Enrolled infants are randomly assigned to one of 2 groups: Group A infants receive 0.2 mL of own mother’s milk, via oropharyngeal administration, every 2 hours for 48 hours, then every 3 hours until 32 weeks corrected-gestational age.
Group B infants receive a placebo (0.2 mL sterile water) following the same protocol. Milk, urine, oral mucosal swab, and stool samples are collected at various time points, before, during and after the treatment periods. Health outcome and safety data are collected throughout the infant’s stay.
Trial registration
ClinicalTrials.gov identifier: NCT02116699 on 11 April 2014. Last updated: 26 May 2015.
Keywords
Breast milk, Human milk, Mother’s milk, Colostrum, Oropharyngeal, Oral immune, Oral care, Premature, Extremely low birth weight, Very low birth weight, Oral immune therapy.

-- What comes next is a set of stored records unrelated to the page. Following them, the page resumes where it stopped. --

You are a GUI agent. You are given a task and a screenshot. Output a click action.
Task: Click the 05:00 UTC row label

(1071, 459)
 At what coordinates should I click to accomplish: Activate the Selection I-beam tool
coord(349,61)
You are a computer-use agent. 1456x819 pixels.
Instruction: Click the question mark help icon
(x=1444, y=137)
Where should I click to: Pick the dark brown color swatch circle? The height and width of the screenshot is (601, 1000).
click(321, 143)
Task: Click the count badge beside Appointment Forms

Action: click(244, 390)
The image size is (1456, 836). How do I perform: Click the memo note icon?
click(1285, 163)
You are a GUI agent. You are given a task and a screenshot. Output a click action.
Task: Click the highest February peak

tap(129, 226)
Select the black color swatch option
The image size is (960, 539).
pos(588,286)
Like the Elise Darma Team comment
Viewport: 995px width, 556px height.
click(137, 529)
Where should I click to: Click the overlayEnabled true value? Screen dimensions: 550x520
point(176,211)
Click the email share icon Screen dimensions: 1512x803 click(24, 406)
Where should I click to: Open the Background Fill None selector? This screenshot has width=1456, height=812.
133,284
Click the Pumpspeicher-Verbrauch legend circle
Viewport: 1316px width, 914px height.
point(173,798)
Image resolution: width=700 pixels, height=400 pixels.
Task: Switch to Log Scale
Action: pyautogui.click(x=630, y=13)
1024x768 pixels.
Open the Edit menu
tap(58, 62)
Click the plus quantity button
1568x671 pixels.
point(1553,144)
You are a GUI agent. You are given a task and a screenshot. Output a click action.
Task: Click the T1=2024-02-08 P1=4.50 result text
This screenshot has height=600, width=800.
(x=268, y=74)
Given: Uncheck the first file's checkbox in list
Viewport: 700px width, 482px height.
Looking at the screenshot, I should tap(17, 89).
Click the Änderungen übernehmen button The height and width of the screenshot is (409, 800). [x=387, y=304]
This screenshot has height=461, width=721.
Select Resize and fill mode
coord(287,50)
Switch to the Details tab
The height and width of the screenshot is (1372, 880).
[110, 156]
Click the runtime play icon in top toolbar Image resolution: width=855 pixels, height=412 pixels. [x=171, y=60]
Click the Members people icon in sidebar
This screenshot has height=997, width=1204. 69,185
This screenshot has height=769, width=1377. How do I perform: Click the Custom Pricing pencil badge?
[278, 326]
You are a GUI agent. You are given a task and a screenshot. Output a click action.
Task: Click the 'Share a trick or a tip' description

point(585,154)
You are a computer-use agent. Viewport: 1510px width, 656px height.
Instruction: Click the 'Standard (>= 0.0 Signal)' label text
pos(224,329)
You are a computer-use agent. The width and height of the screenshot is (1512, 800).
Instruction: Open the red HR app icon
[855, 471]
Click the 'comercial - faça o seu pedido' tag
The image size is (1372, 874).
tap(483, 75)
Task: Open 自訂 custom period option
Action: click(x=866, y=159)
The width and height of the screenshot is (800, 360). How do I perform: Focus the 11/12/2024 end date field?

Disponível em: <https://trialsjournal.biomedcentral.com/>
Comentários:
Apesar do grande avanço da medicina neonatal, as taxas de morbidade e mortalidade permanecem altas nos prematuros extremos, frequentemente relacionados a sepse tardia e enterocolite necrotizante. Esses bebês são, devido à imaturidade, funcionalmente imunodeficientes, têm uma mucosa intestinal imatura, além de serem submetidos a diversos procedimentos invasivos. Esta situação desfavorável favorece tanto a translocação bacteriana, quanto a invasão direta da bactéria a corrente sanguínea. O uso do leite materno tem mostrado vantagens em relação a saúde destes pré-termos extremos. Isto tem sido relacionado a múltiplos fatores de proteção, imunológico e trófico, contidos no leite, com função antimicrobiana, anti-inflamatória, antioxidante e imunomodulatória que aumentam a microbiota intestinal e promovem a maturação intestinal. Este é um estudo prospectivo, multicêntrico, desenhado para avaliar a segurança e eficácia da administração de leite humano da própria mãe em pré-termos menores 1250g. Este trabalho encontra-se em andamento e amostra calculada para se atingir uma força estatística significativa é de 498 crianças (249 em cada grupo). Os autores esperam finalizar o recrutamento em setembro de 2018 e apresentar o resultado final em 2019.